As mentioned above: with migration to SCT and SDD in the euro area nearly complete, the question is whether a majority of stakeholders is willing to relinquish – at least in the mid-term – any (or even all) of the options, exceptions, exemptions and variations currently available in favour of further harmonisation. If this were the case, the SCT and SDD Rulebooks could be adapted accordingly. To illustrate the point: elements in the rulebooks which are currently optional could be made mandatory. Based on market needs, commonly used AOS features could be incorporated into the scheme(s).

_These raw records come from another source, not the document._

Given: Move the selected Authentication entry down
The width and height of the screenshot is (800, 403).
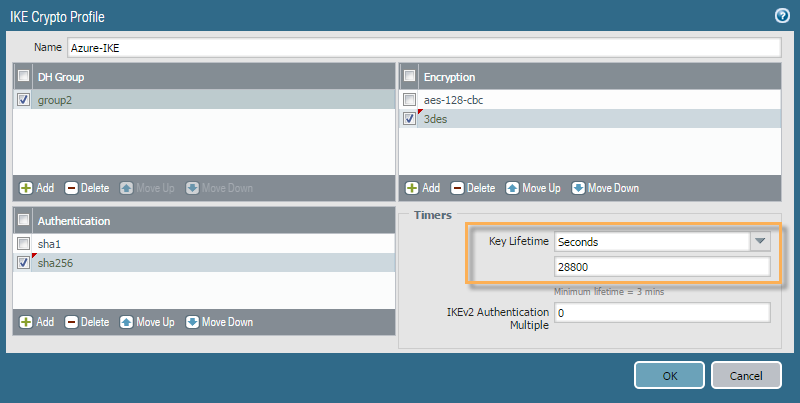Looking at the screenshot, I should tap(219, 322).
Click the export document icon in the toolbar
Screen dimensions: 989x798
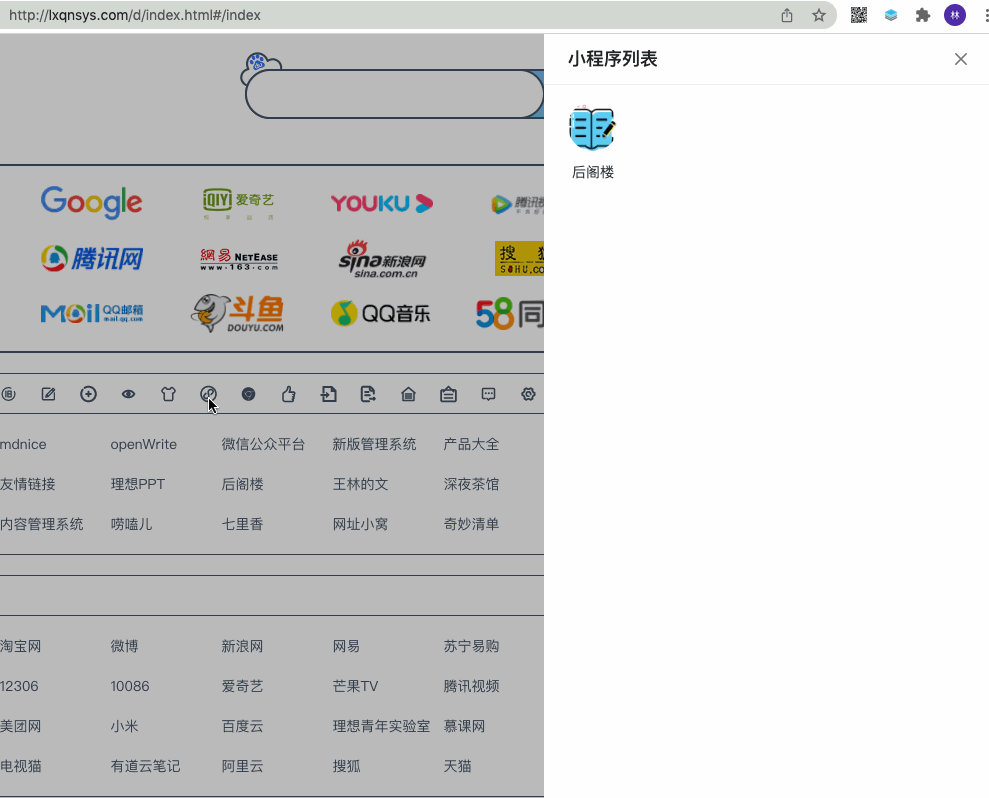[x=368, y=394]
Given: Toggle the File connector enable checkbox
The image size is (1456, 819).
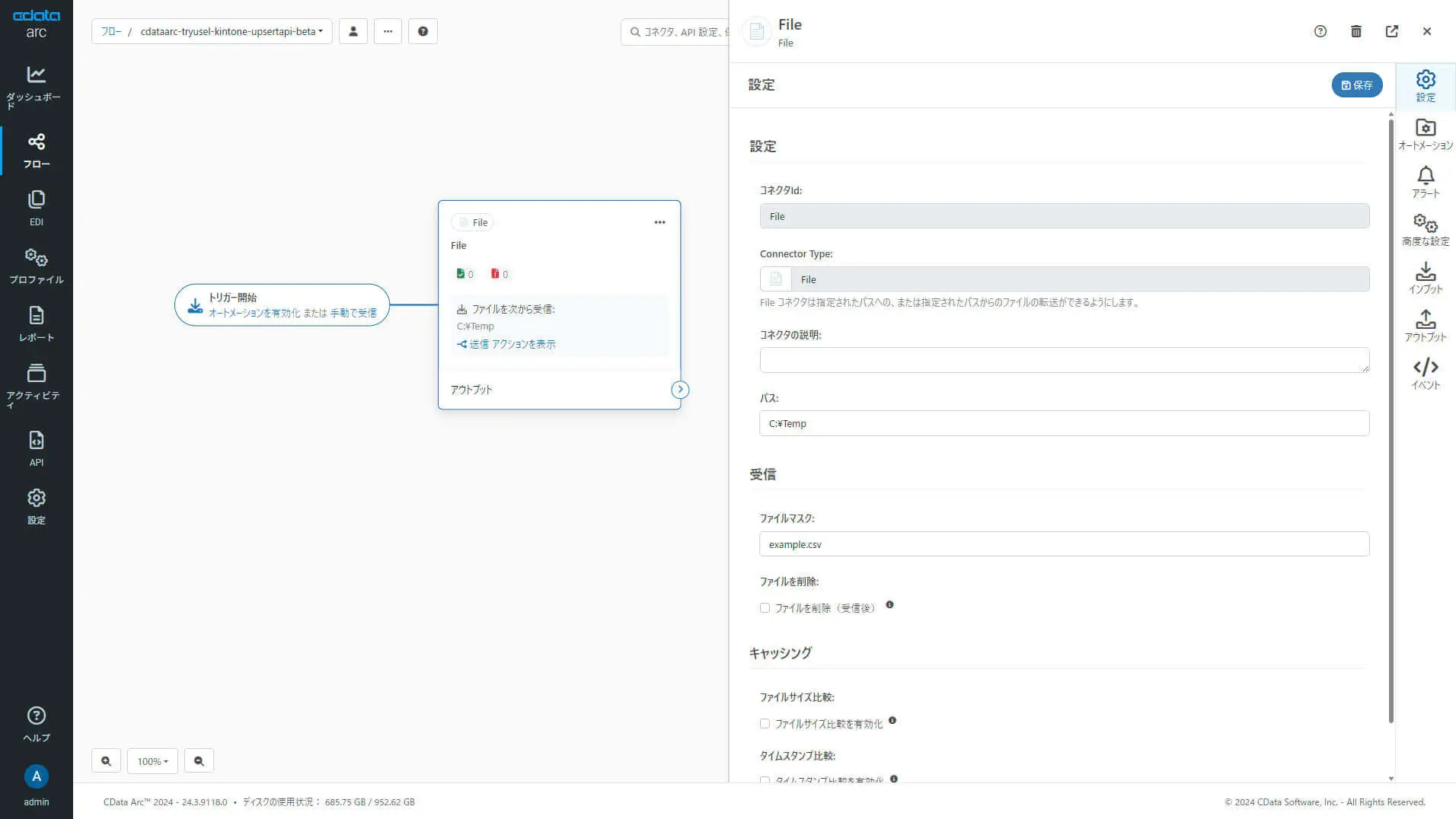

Three-month public consultation on the evolution of the SCT and SDD Schemes is going on now. All stakeholders are invited to provide feedback by 15 August 2014
On 19 May 2014 the EPC launched a three-month public consultation on possible modifications to the SCT and SDD Rulebooks. The EPC encourages all SEPA stakeholders to provide feedback by 15 August 2014. The next generation rulebooks, (SCT Rulebook version 8.0, SDD Core Rulebook version 8.0 and SDD Business to Business (B2B) Rulebook version 6.0), and associated implementation guidelines will be published in November 2014 to take effect in November 2015. In accordance with industry best practice, PSPs and their suppliers have a one-year lead time to address rulebook updates prior to such updates taking effect.

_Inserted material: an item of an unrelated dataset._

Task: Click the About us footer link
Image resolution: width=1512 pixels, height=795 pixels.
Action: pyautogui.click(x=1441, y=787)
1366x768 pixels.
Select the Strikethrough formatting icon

All interested parties had been invited to submit suggestions for changes proposed to be incorporated into the next version of the SCT and SDD Rulebooks by 28 February 2014. All suggestions for changes to the rulebooks that were received by that date have been consolidated into a single change request document per rulebook (the SCT Rulebook, the SDD Core Rulebook and the SDD B2B Rulebook). As with previous scheme change cycles, all proposed changes to the schemes are released with the change request documents for a three-month public consultation.
Proposed changes to the schemes that find broad acceptance in the entire stakeholder community and are technically and legally feasible are taken forward. Proposed changes that lack such broad support are not – regardless of whether such a change is proposed by a PSP or by a user representative. This ensures that the SCT and SDD Schemes evolve in line with the requirements of the majority of all market participants.
The documentation pertaining to the 2014 public consultation on possible modifications to the next generation SCT and SDD Rulebooks is available on the EPC Website.